CI/CD and Versioning Everything
In software engineering, CI/CD — Continuous Integration / Continuous Deployment — is the practice of automating the testing and release of code. Push a change; tests run automatically; if they pass, the change ships. If they fail, it doesn't.
In ML, CI/CD gets harder. You're not just testing code. You're testing code, data, and models — and each one can fail independently while the others look fine. A model can pass its evaluation metrics on a frozen test set and still perform badly in production because the data distribution has shifted since the test set was created. You need to test all three layers.
Select a stage to see what it validates.
ML CI/CD adds two validation layers that software CI/CD lacks: data validation and model evaluation against a holdout baseline. Both must pass before any version reaches production.
The other half of this section is versioning — and it's one of the most neglected practices in ML engineering. In software, you version code with Git. In ML, you have three additional things to version, and failing to track any of them means you cannot debug, reproduce, or audit your system.
The lineage between all four is what makes a system auditable: Model v17 was trained on Data v9, using Code v42, with Config v3. Without that lineage, you cannot answer "why did the model get worse after we retrained it?"
Start Versioning on Your First Model, Not Your Tenth
Every team I've talked to that doesn't version data says the same thing: "we'll add it later when the system is more mature." Then "later" never comes, the system grows, and retrofitting versioning onto an existing production system is orders of magnitude harder than building it in from the start.
The muscle of version-everything-from-day-one is the most valuable habit you can build now, when the stakes are low. Your future self — and future colleagues, and future auditors — will thank you.
Tools Worth Knowing
- MLflow — open-source experiment tracking and model registry. Log parameters, metrics, and artifacts for each training run. Compare runs across experiments. One of the most widely-used MLOps tools in industry.
- DVC (Data Version Control) — Git for datasets. Track large files that can't go in Git itself, with pointers stored in the repo and the data in S3 or GCS.
- Weights & Biases (W&B) — experiment tracking, hyperparameter sweeps, model versioning.
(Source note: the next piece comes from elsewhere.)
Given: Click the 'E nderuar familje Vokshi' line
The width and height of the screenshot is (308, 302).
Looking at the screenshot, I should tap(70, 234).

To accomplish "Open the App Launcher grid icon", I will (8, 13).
Popular in research and in companies that want a richer UI than MLflow provides Students get this for free, so it is worth trying out now!
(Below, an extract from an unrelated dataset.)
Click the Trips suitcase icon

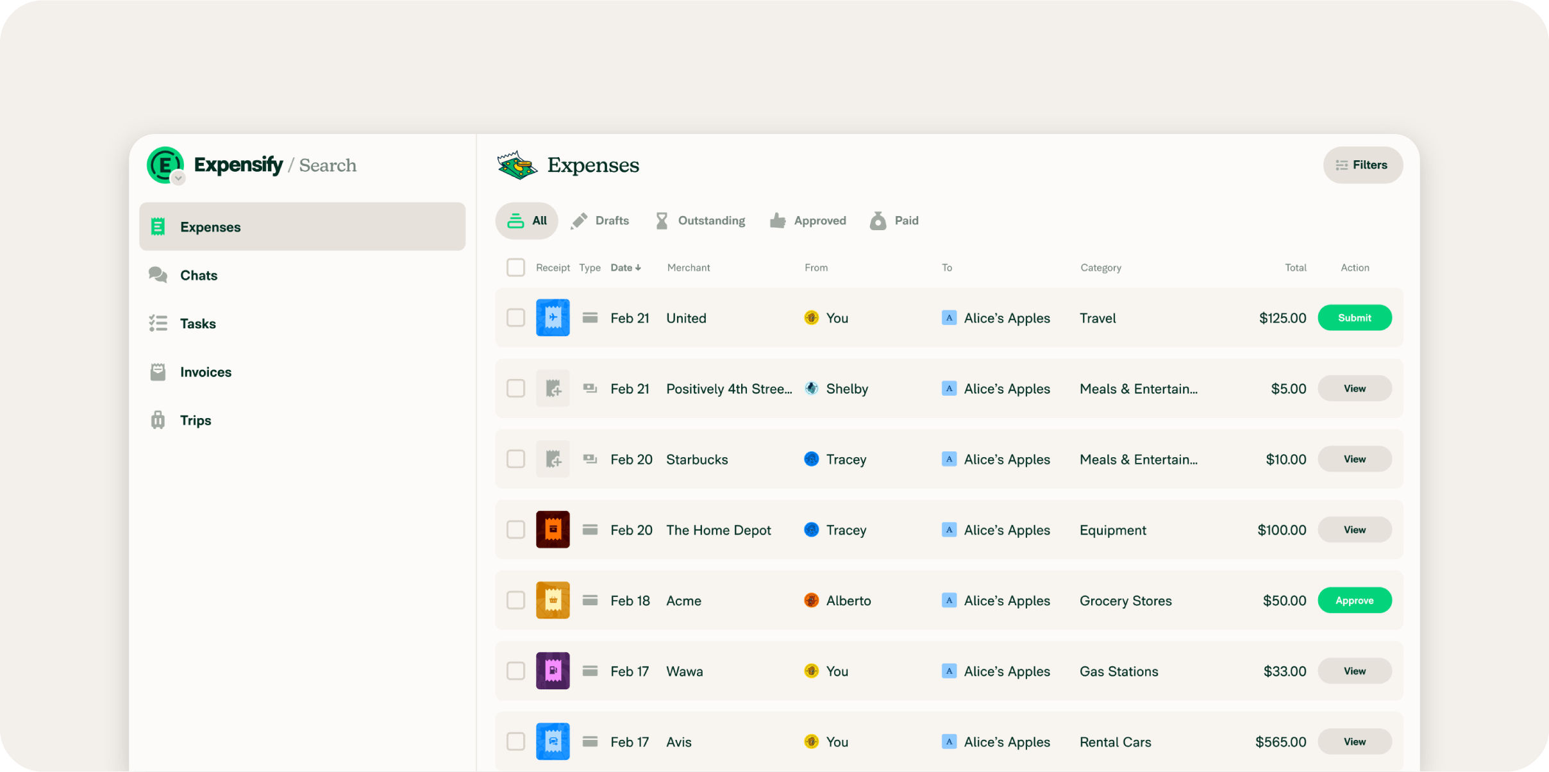pyautogui.click(x=157, y=420)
- GitHub Actions / GitLab CI — general-purpose CI/CD. Write a YAML file that defines what to run when code is pushed. Most ML teams layer MLflow on top of GitHub Actions for the ML-specific parts.
A team retrained their demand forecasting model and deployed it. Two weeks later, performance is noticeably worse. They want to roll back to the previous version — but they discover that the training data was overwritten with the new version's training set, and the previous model artifact wasn't saved. What could they have done to avoid this situation?